[RECORDS FOR THE TASK]
▼
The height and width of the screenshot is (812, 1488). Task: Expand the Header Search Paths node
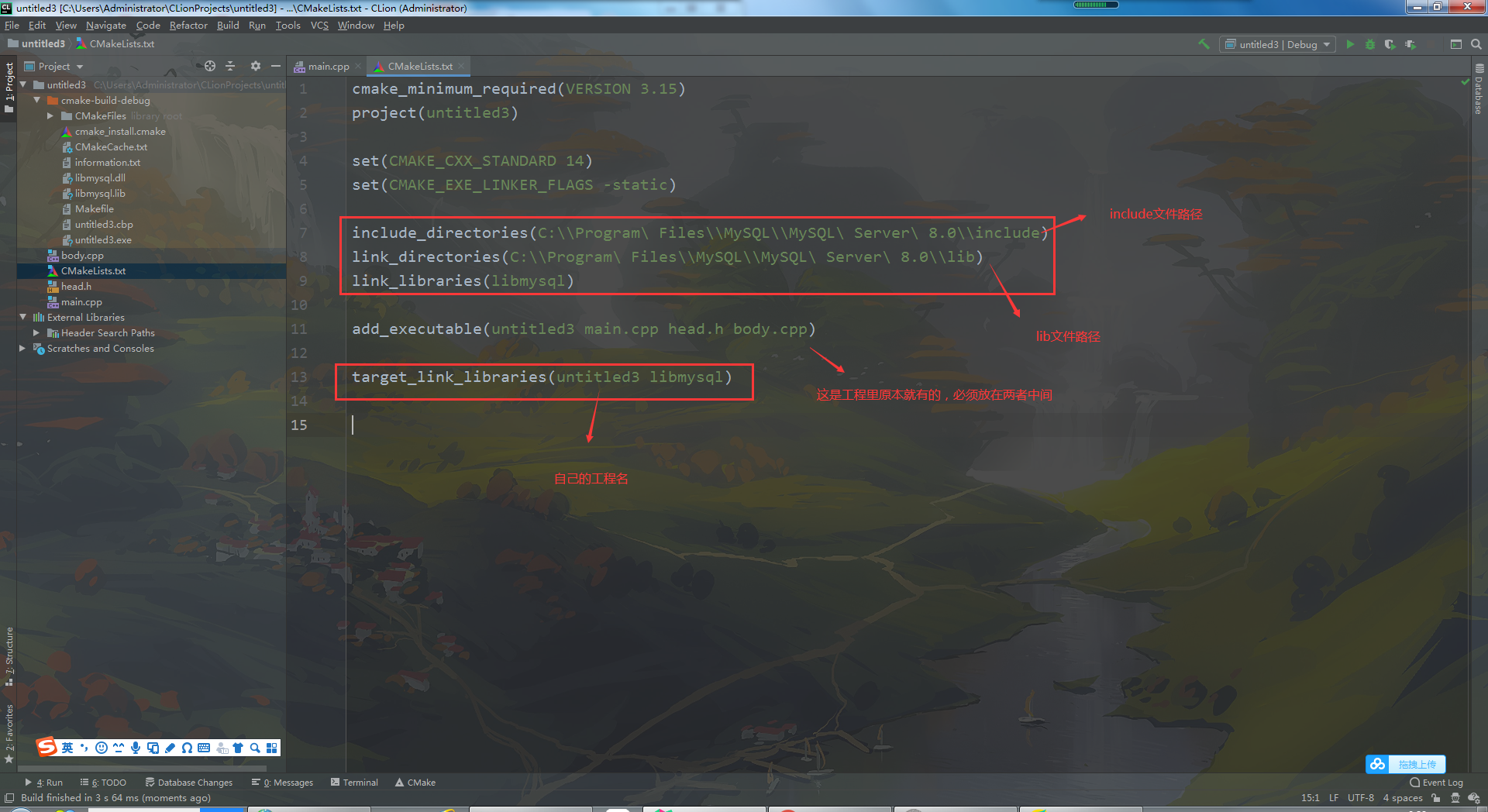point(36,332)
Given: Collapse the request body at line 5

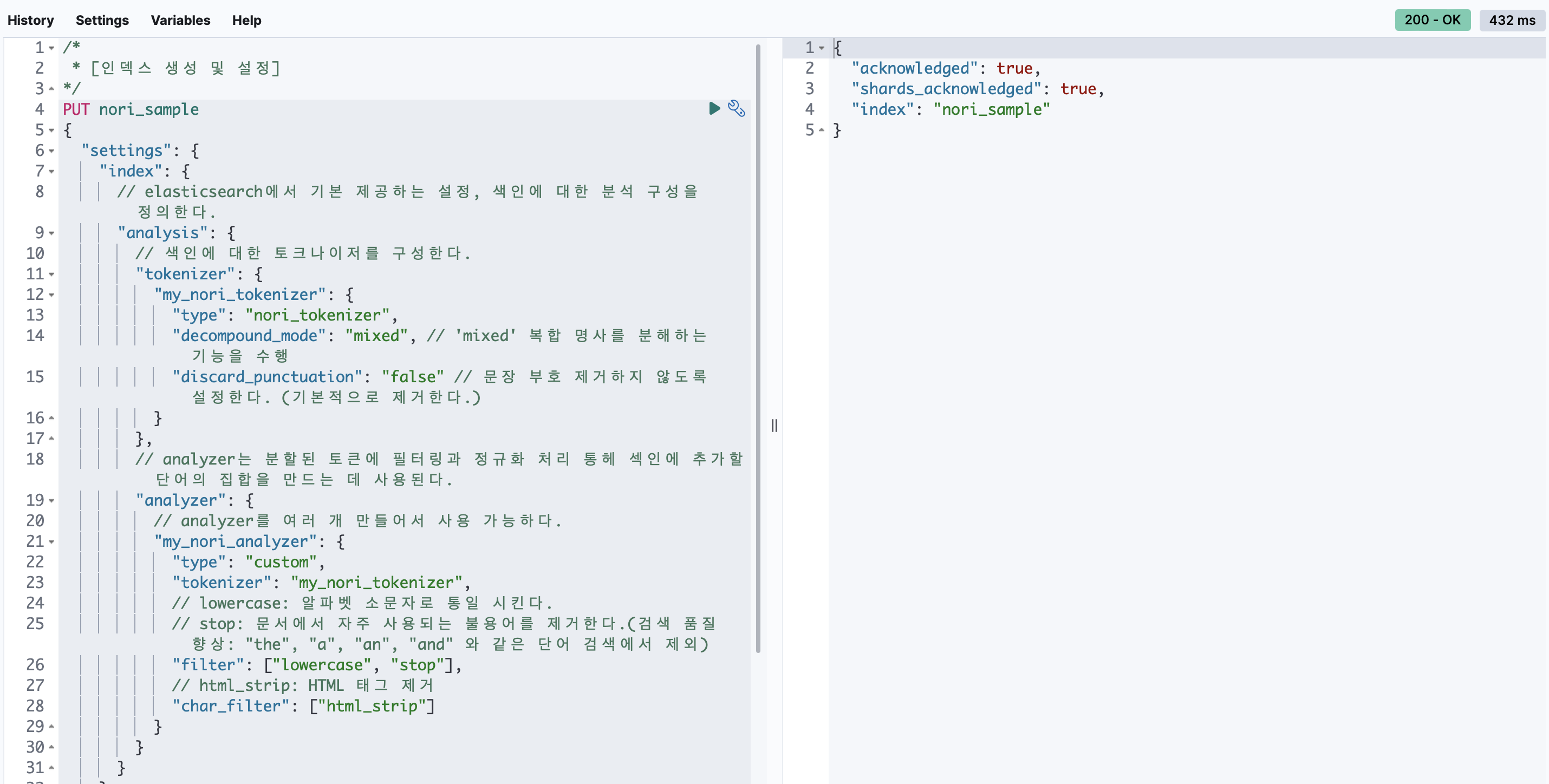Looking at the screenshot, I should [51, 130].
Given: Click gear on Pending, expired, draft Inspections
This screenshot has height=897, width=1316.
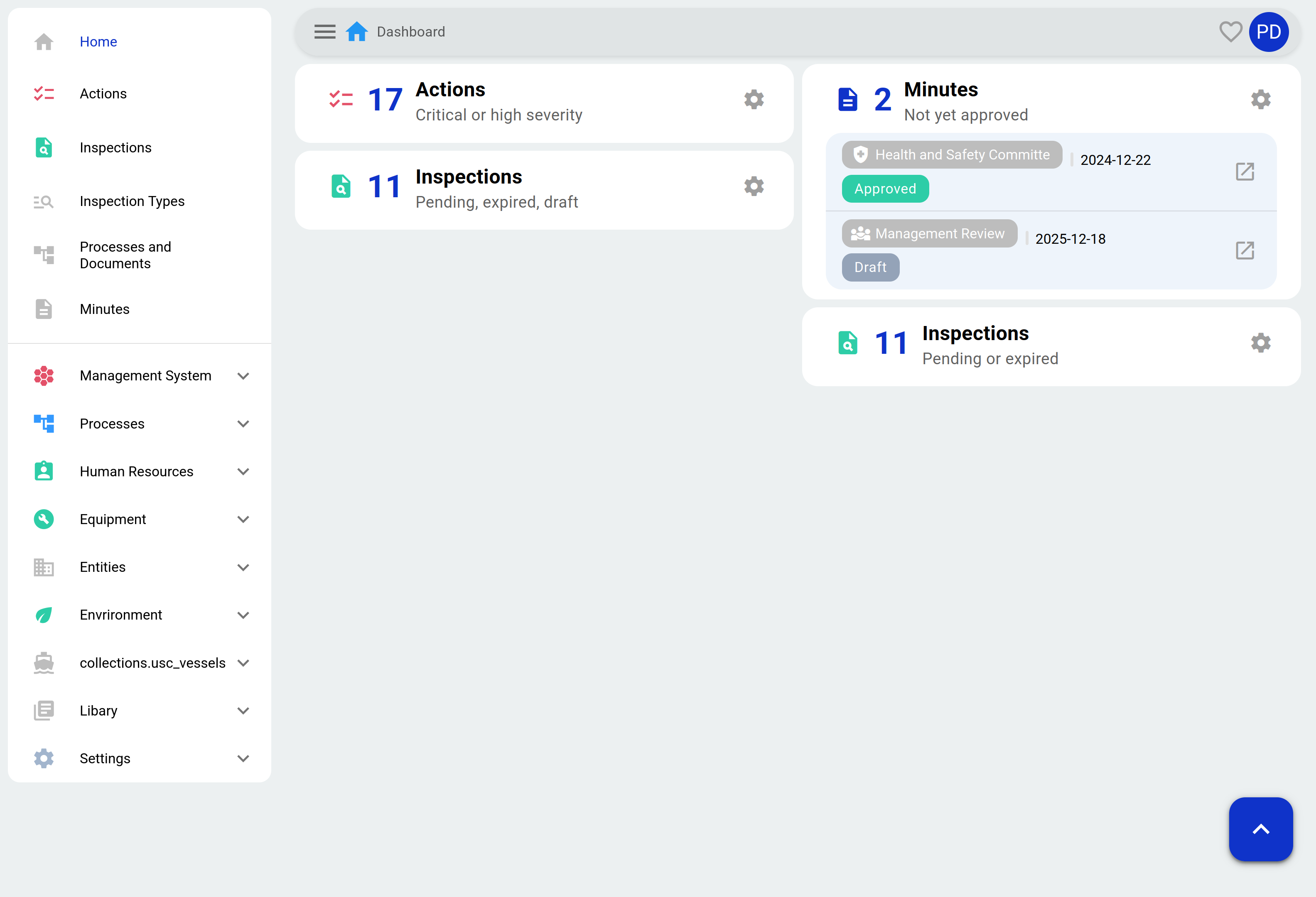Looking at the screenshot, I should 754,186.
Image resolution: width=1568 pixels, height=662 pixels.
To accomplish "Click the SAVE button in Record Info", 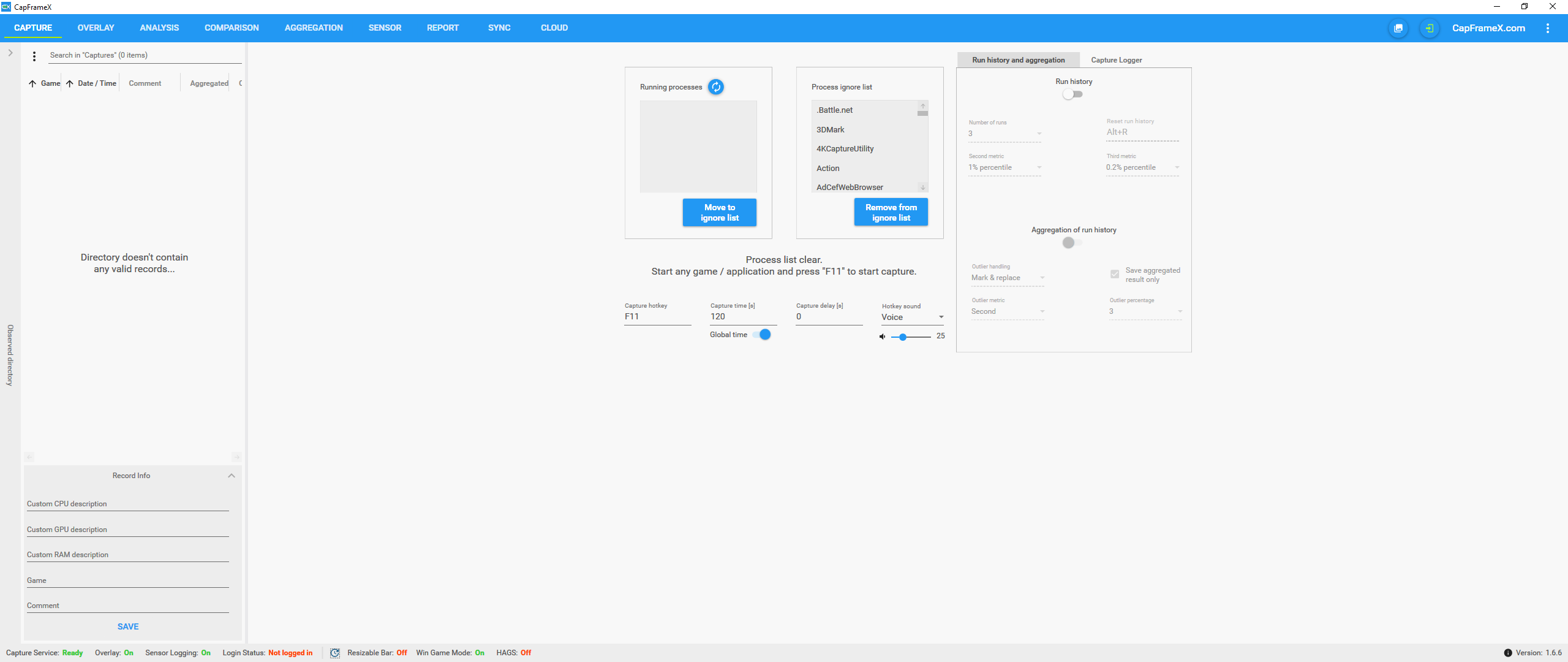I will (x=128, y=626).
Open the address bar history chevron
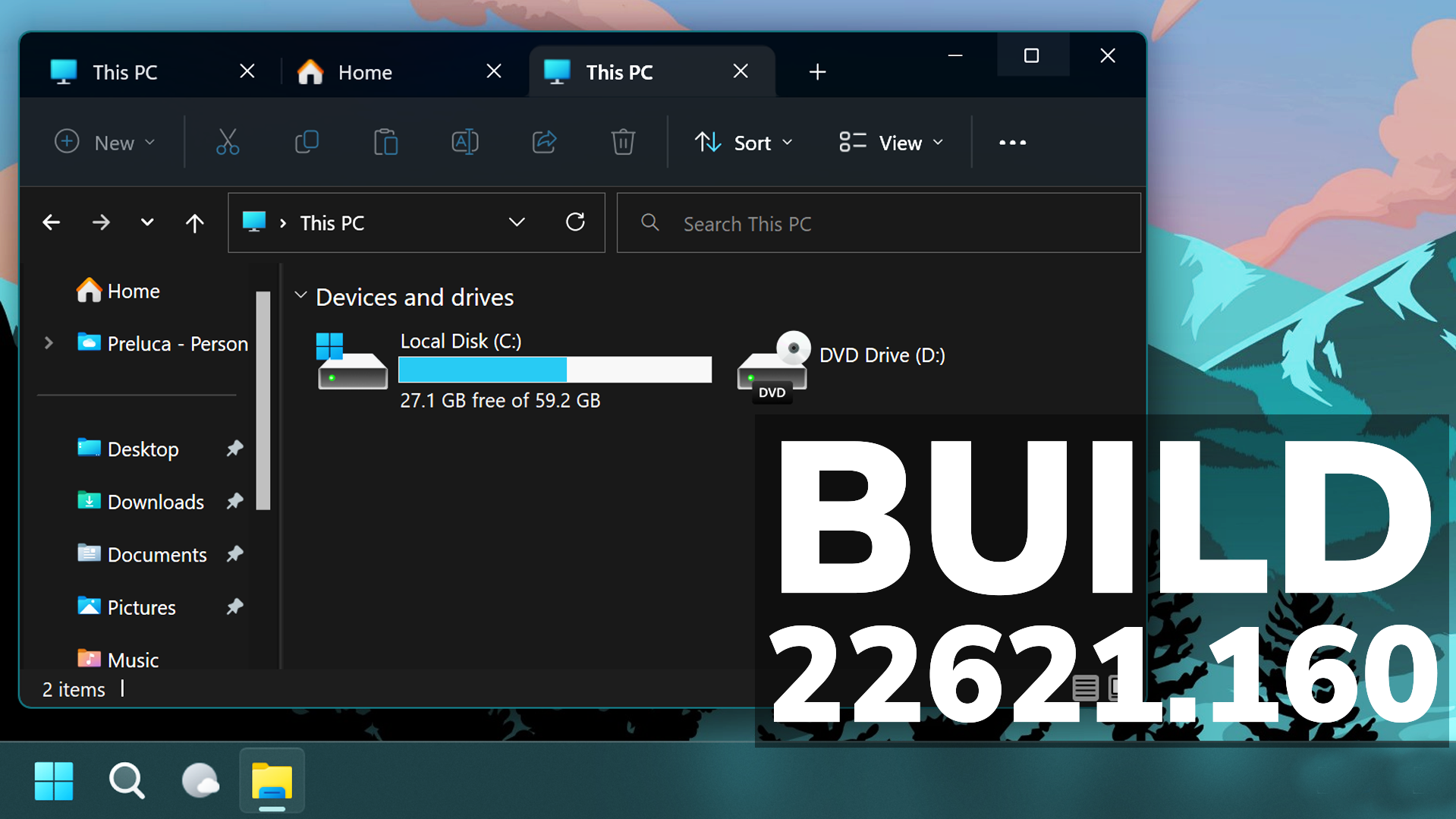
▲
[ACTIVITY]
Here the job is to output the lines from the top of the listing through the line holding "Image resolution: width=1568", word for word and without pictures.

[OUTPUT BELOW]
The height and width of the screenshot is (812, 1488). Task: Expand the Header Search Paths node
point(36,332)
Given: Collapse the request body at line 5

Looking at the screenshot, I should [51, 130].
Given: Click gear on Pending, expired, draft Inspections
This screenshot has height=897, width=1316.
Looking at the screenshot, I should 754,186.
Image resolution: width=1568 pixels, height=662 pixels.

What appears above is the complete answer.